## TEXTE SÉLECTIONNÉ
C’est aussi ce qui fait la particularité des Sœurs, l’information, la prévention, l’écoute, rue après rue, terrasse de café après terrasse de café. En contact direct avec le public, face à face.
De retour au couvent, les Sœurs se démaquillent et ôtent leur costume de super héroïne, elles peuvent à ce moment reprendre leur identité à la ville.
L’écoute, un pilier de l’ordre
Lorsqu’une personne se confie, c’est une confession, dans le jargon. L’apparat tape à l’œil sert à ça, à faciliter la prise de contact. « Pour eux, plus ou moins consciemment, ils parlent à la sœur. Elle part, elle réapparaît. On ne juge personne, on soulage les gens et on disparaît dans la nuit, dans un nuage de paillettes. »
Au couvent de Paname, outre les sorties, on organise aussi les ressourcements. Des malades du Sida, des personnes qui ont perdu un proche à cause du Sida, qui y sont confrontées tous les jours dans leur métier ou leur vie privée. Durant une semaine, ou seulement quelques jours, ces personnes s’accordent une pause et soufflent, un instant. Les sœurs sont là, les écoutent, les épaulent et les soulagent.
Les fonds que parvient à récolter le Couvent de Paname, c’est pour financer ces séjours et acheter des préservatifs. Et aussi, aider à financer la recherche. Parce que le Sida, on en meurt encore. Sinon, on le vit très mal. Le saviez-vous ?
Comment devenir sœur ?
Avant d’être Sœur Rose, il militait pour Act Up. Il tenait un stand aux Solidays et a assisté à la Messe des Sœurs qui a lieu chaque année au festival. Une révélation ! « Ça a été un électrochoc. C’est un mouvement politique, culturel et sanitaire. Ça m’a plu tout de suite, pour moi c’était une évidence. » Et avant de devenir Sœur Rose de la Foi de ta Mère, Fesseuse d’Anges, Gardienne des Muses Belles zé Putes, Protectrice des Sans-Voix et des Aphones, Dite le Mégaphone du Couvent, il a fallu passer les étapes. La première : le postulat.

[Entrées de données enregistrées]
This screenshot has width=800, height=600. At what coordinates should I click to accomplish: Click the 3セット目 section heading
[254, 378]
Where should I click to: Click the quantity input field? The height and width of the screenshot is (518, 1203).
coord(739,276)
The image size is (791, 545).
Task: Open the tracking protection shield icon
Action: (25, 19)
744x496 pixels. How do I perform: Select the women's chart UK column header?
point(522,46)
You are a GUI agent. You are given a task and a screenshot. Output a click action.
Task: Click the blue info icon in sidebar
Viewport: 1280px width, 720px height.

## ACTION REQUISE 1
Traduisez en anglais cette phrase du texte sur les Sœurs du Couvent de Paname : « Durant une semaine, ou seulement quelques jours, ces personnes s’accordent une pause et soufflent, un instant. »
## ACTION REQUISE 2
Transcrivez le texte sur les Sœurs du Couvent de Paname à partir des mots « Au couvent de » et arrêtez-vous après « Le saviez-vous ? ».
## ACTION REQUISE 3
Poursuivez le texte sur les Sœurs du Couvent de Paname à partir de l’endroit où il s’arrête.

## RÉPONSE FINALE 1
For a week, or only a few days, these people give themselves a break and catch their breath for a moment.

## RÉPONSE FINALE 2
Au couvent de Paname, outre les sorties, on organise aussi les ressourcements. Des malades du Sida, des personnes qui ont perdu un proche à cause du Sida, qui y sont confrontées tous les jours dans leur métier ou leur vie privée. Durant une semaine, ou seulement quelques jours, ces personnes s’accordent une pause et soufflent, un instant. Les sœurs sont là, les écoutent, les épaulent et les soulagent.
Les fonds que parvient à récolter le Couvent de Paname, c’est pour financer ces séjours et acheter des préservatifs. Et aussi, aider à financer la recherche. Parce que le Sida, on en meurt encore. Sinon, on le vit très mal. Le saviez-vous ?

## RÉPONSE FINALE 3
Pour devenir sœur, il faut envoyer une lettre au couvent. Puis, le prétendant est reçu en chapitre, « la réunion menstruelle » des Sœurs, où les décisions sont prises. Si elle réussit l’entretien, la personne devient sœur postulante. Là, elle aura le loisir de suivre les sœurs dans leurs folles aventures. Mais en civil. « A ce moment-là, la postulante voit ce que c’est de se balader habillée en sœur, de prendre les transports en commun, d’écouter, d’aller vers les autres… » Si elle veut poursuivre son initiation, les Sœurs décident alors si elle est apte à faire son noviciat. Elle devient alors novice. « C’est à ce moment qu’on crée son identité et construit son personnage. » Nom, maquillage, tenues, ce qui compte, c’est qu’elle se sente bien. « Une différence dans le costume, la novice porte un voile blanc, la Sœur une cornette. »
Cette étape peut durer plusieurs mois, plus d’un an en général. Quand elle est prête, sa marraine la propose au titre de Sœur de la Perpétuelle Indulgence. On ne devient pas Sœur du jour au lendemain. Il faut savoir encaisser, être bien dans sa tête et avoir les épaules.
Le documentaire Et ta sœur a peiné à trouver des financements [fn]Les réalisateurs n’ont trouvé que 20 000 euros auprès de la région Ile-de-France. Le reste est financé sur des fonds propres.[/fn] et peine à trouver des lieux de projection, hors des festivals. Ne meurt-on plus du Sida ? La vie est-elle si douce pour un séropositif ? L’homophobie est-elle une simple vue de l’esprit ? Est-ce facile quand on a 12 ans de découvrir qu’on est pédé ? « Le sida est une maladie chronique et puis c’est tout. Il n’est plus considéré comme concernant. La désinformation est telle que les gens se croient immunisés ! » Sœur Rose n’est pas qu’amour, elle montre aussi les dents.
> Et ta soeur, par Nicolas Barachin et Sylvie Leroy, 2011, 62 min.